PROBLEM:
Give again, word for word, each line below starting at the one that contains "The image size is (471, 1083)." and ending at the one that contains "You are a computer-use agent. The image size is (1413, 695).".

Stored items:
<<<<
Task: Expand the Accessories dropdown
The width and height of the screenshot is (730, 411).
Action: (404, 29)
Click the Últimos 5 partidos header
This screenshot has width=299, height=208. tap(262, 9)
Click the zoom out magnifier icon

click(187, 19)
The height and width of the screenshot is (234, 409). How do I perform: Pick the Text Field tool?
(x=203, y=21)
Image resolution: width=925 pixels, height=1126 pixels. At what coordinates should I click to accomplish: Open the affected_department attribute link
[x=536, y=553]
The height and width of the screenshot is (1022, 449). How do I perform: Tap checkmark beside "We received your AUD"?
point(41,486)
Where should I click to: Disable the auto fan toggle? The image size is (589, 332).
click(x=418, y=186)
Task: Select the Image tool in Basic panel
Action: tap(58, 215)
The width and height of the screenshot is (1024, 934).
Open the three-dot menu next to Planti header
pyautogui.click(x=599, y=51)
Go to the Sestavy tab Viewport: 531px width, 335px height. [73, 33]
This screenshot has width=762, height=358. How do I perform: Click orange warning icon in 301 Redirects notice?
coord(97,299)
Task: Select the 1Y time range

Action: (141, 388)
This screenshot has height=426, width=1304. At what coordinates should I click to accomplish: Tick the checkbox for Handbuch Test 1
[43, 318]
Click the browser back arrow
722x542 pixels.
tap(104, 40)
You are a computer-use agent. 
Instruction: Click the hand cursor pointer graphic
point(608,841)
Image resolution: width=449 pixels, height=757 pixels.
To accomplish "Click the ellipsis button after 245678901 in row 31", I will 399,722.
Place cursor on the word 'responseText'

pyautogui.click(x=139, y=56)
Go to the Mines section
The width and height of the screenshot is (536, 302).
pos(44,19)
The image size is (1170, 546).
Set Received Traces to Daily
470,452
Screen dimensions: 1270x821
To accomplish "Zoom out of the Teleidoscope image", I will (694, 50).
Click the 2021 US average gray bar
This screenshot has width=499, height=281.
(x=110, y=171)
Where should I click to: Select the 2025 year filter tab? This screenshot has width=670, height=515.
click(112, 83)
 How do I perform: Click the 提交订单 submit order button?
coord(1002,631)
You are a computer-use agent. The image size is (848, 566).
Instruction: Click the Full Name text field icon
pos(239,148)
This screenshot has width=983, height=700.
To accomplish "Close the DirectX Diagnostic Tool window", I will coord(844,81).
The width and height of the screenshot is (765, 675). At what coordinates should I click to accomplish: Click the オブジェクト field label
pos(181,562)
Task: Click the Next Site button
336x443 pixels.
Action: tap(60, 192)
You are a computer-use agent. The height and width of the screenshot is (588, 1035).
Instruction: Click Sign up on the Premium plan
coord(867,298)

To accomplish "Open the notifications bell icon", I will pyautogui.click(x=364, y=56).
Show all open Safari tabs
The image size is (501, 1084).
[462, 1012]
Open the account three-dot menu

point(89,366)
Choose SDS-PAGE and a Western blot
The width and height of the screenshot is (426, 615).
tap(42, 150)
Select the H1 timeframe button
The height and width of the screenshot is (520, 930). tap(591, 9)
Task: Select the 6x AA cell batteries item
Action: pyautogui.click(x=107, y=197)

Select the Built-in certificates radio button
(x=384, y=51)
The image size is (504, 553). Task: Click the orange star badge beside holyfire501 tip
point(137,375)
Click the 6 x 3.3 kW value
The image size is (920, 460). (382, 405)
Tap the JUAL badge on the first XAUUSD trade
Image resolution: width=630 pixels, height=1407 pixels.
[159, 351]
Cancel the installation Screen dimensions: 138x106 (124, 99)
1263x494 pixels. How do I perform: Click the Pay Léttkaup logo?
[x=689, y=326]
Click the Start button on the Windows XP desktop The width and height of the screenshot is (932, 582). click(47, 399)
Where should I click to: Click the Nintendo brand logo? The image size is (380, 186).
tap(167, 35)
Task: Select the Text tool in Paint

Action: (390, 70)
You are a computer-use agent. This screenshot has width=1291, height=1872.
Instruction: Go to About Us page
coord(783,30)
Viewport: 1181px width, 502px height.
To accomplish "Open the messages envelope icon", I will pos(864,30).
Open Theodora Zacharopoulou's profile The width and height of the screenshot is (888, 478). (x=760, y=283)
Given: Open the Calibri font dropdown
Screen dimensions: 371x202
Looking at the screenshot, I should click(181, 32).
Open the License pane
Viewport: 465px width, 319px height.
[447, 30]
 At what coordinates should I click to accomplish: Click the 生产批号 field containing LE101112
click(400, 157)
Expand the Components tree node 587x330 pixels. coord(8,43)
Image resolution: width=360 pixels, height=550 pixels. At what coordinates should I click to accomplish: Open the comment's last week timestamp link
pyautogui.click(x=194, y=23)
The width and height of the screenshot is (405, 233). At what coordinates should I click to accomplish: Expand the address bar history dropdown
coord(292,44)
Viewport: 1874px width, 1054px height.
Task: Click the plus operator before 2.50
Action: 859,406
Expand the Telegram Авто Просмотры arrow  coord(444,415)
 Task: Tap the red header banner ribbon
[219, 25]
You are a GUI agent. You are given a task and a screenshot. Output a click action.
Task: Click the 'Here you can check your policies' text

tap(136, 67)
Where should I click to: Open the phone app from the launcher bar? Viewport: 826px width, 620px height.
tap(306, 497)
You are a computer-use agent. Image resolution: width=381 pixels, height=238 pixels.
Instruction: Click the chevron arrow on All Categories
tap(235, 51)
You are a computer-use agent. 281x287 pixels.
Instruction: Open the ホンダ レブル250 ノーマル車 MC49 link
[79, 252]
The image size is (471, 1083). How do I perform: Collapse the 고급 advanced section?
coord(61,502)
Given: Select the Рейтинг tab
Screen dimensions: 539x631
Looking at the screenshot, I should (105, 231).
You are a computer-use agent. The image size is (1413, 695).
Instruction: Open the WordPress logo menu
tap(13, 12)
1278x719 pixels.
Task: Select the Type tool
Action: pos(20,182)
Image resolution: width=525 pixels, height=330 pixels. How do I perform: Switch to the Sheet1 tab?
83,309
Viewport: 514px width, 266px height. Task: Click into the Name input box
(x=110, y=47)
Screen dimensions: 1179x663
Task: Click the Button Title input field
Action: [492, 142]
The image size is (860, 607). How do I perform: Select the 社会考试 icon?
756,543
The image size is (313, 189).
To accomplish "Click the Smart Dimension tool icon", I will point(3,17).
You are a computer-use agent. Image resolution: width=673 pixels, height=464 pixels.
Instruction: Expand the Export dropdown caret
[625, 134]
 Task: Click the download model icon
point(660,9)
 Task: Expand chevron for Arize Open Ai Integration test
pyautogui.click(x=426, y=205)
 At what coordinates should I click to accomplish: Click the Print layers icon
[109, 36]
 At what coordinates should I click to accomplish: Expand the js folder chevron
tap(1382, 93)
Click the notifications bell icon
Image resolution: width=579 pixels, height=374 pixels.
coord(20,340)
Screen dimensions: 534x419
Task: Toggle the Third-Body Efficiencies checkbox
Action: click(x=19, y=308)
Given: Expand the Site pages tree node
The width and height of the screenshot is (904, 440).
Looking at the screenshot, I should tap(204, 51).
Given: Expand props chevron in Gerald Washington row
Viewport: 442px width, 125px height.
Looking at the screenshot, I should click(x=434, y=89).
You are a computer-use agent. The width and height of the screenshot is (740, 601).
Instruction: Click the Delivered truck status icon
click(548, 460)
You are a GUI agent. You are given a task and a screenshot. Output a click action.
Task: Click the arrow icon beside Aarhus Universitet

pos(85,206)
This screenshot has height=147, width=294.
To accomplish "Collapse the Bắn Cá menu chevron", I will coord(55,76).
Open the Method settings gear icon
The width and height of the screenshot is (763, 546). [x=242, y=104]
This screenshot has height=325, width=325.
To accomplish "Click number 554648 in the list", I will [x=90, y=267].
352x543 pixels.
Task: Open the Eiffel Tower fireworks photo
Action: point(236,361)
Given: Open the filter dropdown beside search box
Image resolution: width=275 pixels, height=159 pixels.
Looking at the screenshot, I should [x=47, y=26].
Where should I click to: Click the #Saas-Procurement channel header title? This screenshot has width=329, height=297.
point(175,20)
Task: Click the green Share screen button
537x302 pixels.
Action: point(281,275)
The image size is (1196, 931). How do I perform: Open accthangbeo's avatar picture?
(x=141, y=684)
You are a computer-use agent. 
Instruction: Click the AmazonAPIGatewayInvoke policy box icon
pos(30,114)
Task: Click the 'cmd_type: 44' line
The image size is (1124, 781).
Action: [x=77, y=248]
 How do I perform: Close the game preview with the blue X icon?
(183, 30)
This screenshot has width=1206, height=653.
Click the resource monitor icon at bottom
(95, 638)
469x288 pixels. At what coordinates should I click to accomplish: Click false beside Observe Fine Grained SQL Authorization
>>>>
ANSWER BOX:
The image size is (471, 1083). How do I perform: Collapse the 고급 advanced section?
coord(61,502)
Given: Select the Рейтинг tab
Screen dimensions: 539x631
Looking at the screenshot, I should (105, 231).
You are a computer-use agent. The image size is (1413, 695).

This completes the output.